When a video showing George Floyd’s death in police custody spread across social media, cities and towns nationwide soon erupted in protests against systemic racism and police brutality. But while protests in many places subsided after a few weeks, Portland, Oregon, has been holding demonstrations every night since May 29.The arrival of federal forces in the city this month — and concerns they were exceeding their authority and violating protesters’ rights — drew the ire of local officials and reinvigorated nightly demonstrations. With renewed force, marchers have spray-painted the walls of the U.S. District Court building, demanding that federal agents go home. Groups of mothers have banded together, locking arms and chanting: “Feds stay clear. Moms are here.”
Early in the protests, protesters broke into the Multnomah County Justice Center and set some of the offices on fire, and the Portland police have reported cases of looting. More recently, demonstrators have thrown rocks and bottles at federal officers. But many have protested peacefully, and Gov. Kate Brown has called the presence of federal agents an “abuse of power.”
President Donald Trump has called the demonstrators “anarchists” who “hate” the country, and Chad F. Wolf, the acting secretary of homeland security, has blamed Oregon officials for the unrest.
What are the protesters demanding?
What started out as a movement for police accountability and racial justice has morphed into a complex mobilization. The protesters’ goals now include defunding the police, addressing income inequality and pushing federal agents out of the city.
In Portland, which is one of America’s whitest cities and has a racist history, protesters have maintained a public call for change that has subsided elsewhere in the country.
Experts say the protests bring together a coalition of racial justice proponents and anti-fascist advocates, who have long been active in Portland. The groups share some intersecting grievances and common goals, such as cutting police budgets and installing more civilian oversight of the police.
Signs such as “White Silence=Violence” and “Black Lives Matter” are widespread, and calls at the demonstrations to address racial inequities persist. One woman held a sign that said: “My Black Child is Watching! #BLM She Will Know Her Life Matters.”
Demonstrators have also expressed increasing frustration with the federal presence and the Trump administration.
“What is making more people come to the street every night now is the brutalization that’s happening to regular community members at the hands of Portland police and these federal agents,” Jo Ann Hardesty, a city commissioner, said at a news conference.
How has the city responded?
Street protests began four days after the death of Floyd in Minneapolis. As the demonstrations continued and officers used tear gas to disperse crowds, public outrage against aggressive police tactics increased and calls to defund the police escalated.
On June 8, after more than a week of large-scale demonstrations involving thousands of marchers, the chief of the Portland Police Bureau stepped down, saying new leadership was needed to rebuild public trust. Shortly after, a federal judge upheld restrictions on tear gas put in place by Mayor Ted Wheeler, barring the use of the chemical agent except when life or safety was at risk.

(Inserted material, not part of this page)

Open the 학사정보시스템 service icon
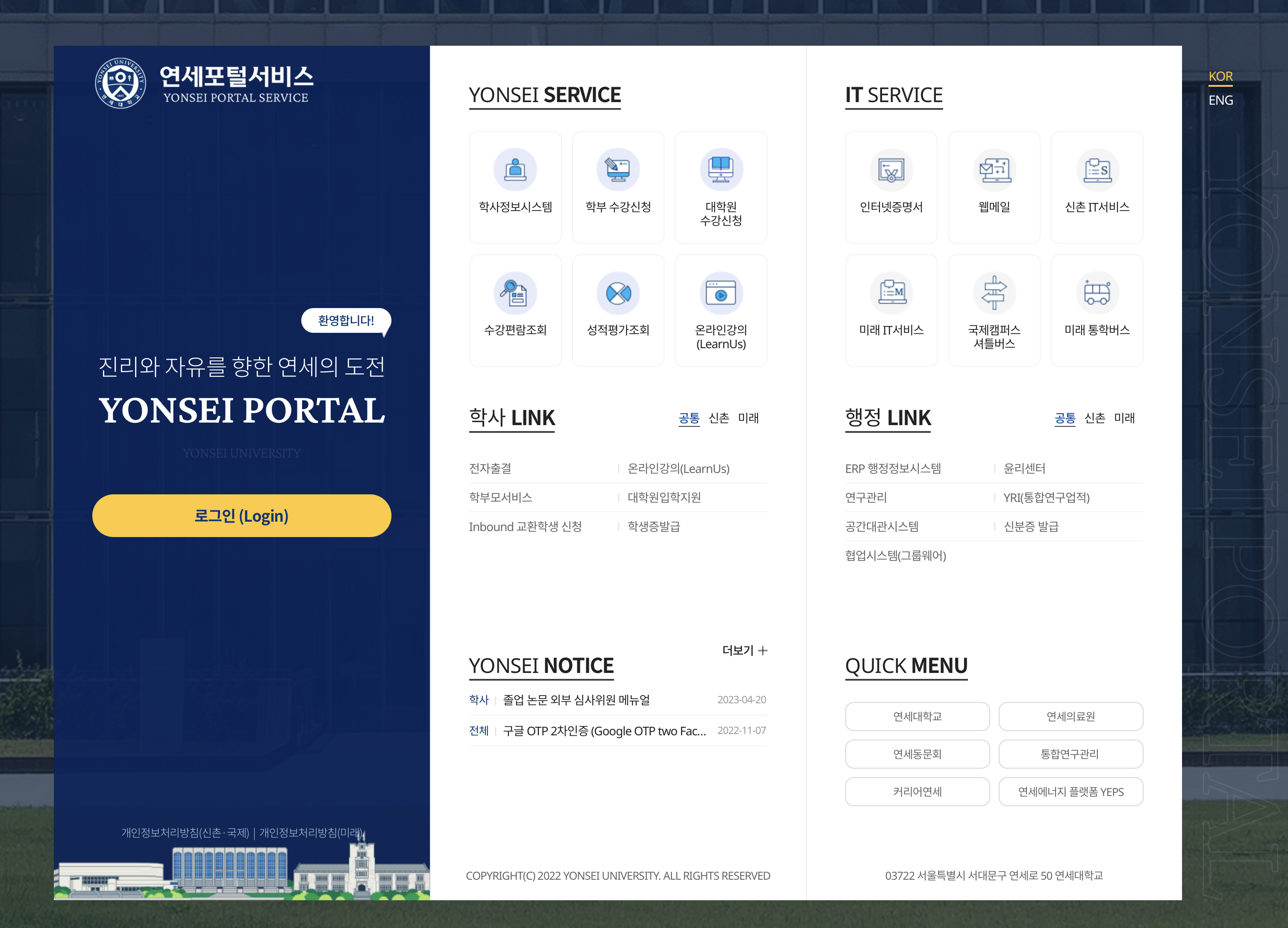 click(515, 188)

The City Council also passed a budget that would cut $15 million from the police in the upcoming fiscal year, a demand sought by protesters.
Why have the protests continued this long?
By late June, the size of protests had diminished significantly. Rose City Justice, a major mobilizing force in Portland, announced plans to pull back on organizing efforts. Nightly marches, numbering in the hundreds, became more decentralized.
But after federal agents, including some from the Department of Homeland Security, arrived in July, reports soon emerged that they had forcefully pulled people into unmarked vehicles, injured protesters and deployed tear gas. Mayor Wheeler, who called the situation “an attack on our democracy.” was tear-gassed with a group of protesters outside the federal courthouse.
By the time the federal agents arrived, city leaders said, the situation on the streets had de-escalated. But outrage at the Trump administration’s deployment reinvigorated the daily rallies.
Which federal law enforcement agencies are involved?
The federal agents present in Portland include personnel from the U.S. Marshals and tactical agents from Customs and Border Protection and Immigration and Customs Enforcement, in addition to the Federal Protective Service, which was already stationed to protect federal property in Portland.
Some of the agents are from a group known as BORTAC, the Border Patrol’s equivalent of a SWAT team, which typically investigates drug smuggling organizations.
What is motivating the movement in Portland?
Oregon has a history of white supremacy. A law passed in 1844 said that any Black person would be “whipped twice a year until he or she shall quit the territory,” and leaders also later banned Black people from entering the territory.
Some protesters say the state’s deeply racist history is still reflected in Portland’s structures. One protester, Reginald Liggins, who is Black, told The New York Times that he began commuting by bus after being pulled over multiple times by the Portland police without reason. Liza Lopetrone, a veterinary nurse who is white and joined the Wall of Moms protest this past week, said she wanted to bring the state’s white supremacist legacy to light.
Others were not moved to participate until federal agents entered the city. Christopher J. David, a Navy veteran who was filmed being beaten with a baton by federal officers, had not followed the protests until U.S. agents were deployed. He came to the protests to ask officers about their use of violent tactics against protesters, which he said conflicted with their oath to uphold the Constitution.